## Excerpted text
-*-
I am writing in response to Matt Greenemeier’s “Deciphering state’s proposed Religious Liberty Act of 2013.” Mr. Greenemeier is disappointed in the Alabama House of Representative’s advancement of The Religious Liberty Act of 2013, which would prevent religious employers from being forced to fund services that violate basic principles of their faith.
Regardless of Mr. Greenemeier’s opinions about the supposed unconstitutionality of this Act, it is worth noting that 10 out of 14 companies who have sued the Obama administration for pushing its contraception and abortion-pill mandate on them have won, according to Alliance Defending Freedom.
Mr. Greenemeier’s lamentation that “an employer’s religion magically dictates the medical decisions and health of employees – even if those employees practice different faiths entirely” fails to note that not only are the mentioned employees voluntarily working for a religious employer, but they also have no right under the First Amendment to force anyone to act against his or her religion in order to fund services like contraception and abortion.
The issue is not Christians imposing their morality on others; the question is whether it is okay for people like Mr. Greenemeier to impose their morality on Christians, forcing them to violate their religion’s basic teachings for the sake of funding someone else’s contraception and abortions.
-*-
## Work order A
In the letter about the Religious Liberty Act of 2013, rewrite the paragraph beginning "Mr. Greenemeier's lamentation" as a short bulleted list that keeps its main points.
## Work order B
According to the letter about the Religious Liberty Act of 2013, how many of the 14 companies that sued the Obama administration over its contraception and abortion-pill mandate have won?
## Work order C
Resume the letter about the Religious Liberty Act of 2013 after its final paragraph, in the same voice and line of argument.

## Data
-*-
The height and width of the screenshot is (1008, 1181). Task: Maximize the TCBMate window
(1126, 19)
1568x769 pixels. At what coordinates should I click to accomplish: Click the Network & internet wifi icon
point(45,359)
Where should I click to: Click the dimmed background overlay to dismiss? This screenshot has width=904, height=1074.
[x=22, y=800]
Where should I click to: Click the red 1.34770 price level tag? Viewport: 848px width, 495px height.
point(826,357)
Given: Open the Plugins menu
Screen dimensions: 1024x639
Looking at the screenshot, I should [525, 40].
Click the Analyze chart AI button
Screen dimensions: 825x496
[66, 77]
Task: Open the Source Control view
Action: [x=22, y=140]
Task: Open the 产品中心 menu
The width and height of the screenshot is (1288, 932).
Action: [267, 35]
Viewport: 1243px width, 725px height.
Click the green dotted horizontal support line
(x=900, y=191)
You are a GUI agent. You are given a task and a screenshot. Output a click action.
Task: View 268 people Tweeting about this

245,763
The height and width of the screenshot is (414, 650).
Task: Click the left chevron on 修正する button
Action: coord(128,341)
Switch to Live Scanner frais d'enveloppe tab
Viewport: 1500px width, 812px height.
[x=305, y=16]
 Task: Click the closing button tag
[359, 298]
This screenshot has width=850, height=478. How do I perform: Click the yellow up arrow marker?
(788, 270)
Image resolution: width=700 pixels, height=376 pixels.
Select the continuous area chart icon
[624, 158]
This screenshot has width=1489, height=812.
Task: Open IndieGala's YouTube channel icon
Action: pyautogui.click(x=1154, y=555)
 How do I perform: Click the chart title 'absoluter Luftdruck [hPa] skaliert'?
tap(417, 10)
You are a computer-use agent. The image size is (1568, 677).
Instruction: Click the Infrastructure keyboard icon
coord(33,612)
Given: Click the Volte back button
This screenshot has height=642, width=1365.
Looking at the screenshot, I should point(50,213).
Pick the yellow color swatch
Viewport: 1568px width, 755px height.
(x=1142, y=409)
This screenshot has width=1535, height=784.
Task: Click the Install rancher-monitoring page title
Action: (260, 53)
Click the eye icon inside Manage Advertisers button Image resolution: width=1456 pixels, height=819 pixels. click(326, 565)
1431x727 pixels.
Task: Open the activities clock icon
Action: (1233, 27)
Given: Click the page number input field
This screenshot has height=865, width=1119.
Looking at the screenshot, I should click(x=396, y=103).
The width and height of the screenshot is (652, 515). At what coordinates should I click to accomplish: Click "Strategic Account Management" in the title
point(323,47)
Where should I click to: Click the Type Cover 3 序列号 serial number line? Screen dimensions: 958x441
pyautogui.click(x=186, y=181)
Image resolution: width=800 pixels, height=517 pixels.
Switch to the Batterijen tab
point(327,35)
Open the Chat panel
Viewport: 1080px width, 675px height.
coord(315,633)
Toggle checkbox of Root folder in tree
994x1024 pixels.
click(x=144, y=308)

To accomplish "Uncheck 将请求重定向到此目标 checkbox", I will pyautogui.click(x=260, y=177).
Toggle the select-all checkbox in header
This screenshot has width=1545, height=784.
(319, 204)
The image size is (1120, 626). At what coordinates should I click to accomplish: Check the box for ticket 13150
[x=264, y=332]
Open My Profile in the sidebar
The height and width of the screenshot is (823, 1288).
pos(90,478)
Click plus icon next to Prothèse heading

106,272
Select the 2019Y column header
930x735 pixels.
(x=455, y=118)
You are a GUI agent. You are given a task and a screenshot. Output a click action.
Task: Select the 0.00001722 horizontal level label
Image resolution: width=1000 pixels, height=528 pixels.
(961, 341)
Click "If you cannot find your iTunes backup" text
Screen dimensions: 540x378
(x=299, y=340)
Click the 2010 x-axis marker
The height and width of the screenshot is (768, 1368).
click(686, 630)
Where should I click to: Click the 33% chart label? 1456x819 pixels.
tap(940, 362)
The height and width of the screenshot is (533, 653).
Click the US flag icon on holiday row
-*-
## Task answer A
- Mr. Greenemeier laments that "an employer's religion magically dictates the medical decisions and health of employees – even if those employees practice different faiths entirely."
- He fails to note that these employees work for a religious employer voluntarily.
- Under the First Amendment, those employees have no right to force anyone to act against his or her religion to fund services like contraception and abortion.

## Task answer B
Ten of the 14 have won, according to Alliance Defending Freedom.

## Task answer C
Taxpayer-funded abortions and the federal government doling out more than half a billion dollars a year to Planned Parenthood are simply not enough for opponents of religious liberty; they must have their cake and eat it too by forcing religious employers to foot the bill for services that their religion explicitly opposes. This is the kind of tyranny that could force Catholic hospitals – and one in six patients in America is treated in a Catholic hospital, by the way – to shut their doors completely, thus affecting the people of all faiths whom they serve.
Just as demanding that a Muslim or Jew act against his or her religion to accommodate someone else’s will is abhorrent, twisting the arms of Christian employers to compel them to act against their religion to pay for already-accessible services is preposterous. Just because Mr. Greenemeier thinks that stopping a beating heart and severing a human’s lifeline before birth is “health care” doesn’t mean that the rest of us should have to pay for this abhorrent procedure, which is in complete opposition to medicine’s promise to “first, do no harm.”
Claire Chretien is a sophomore majoring in American studies.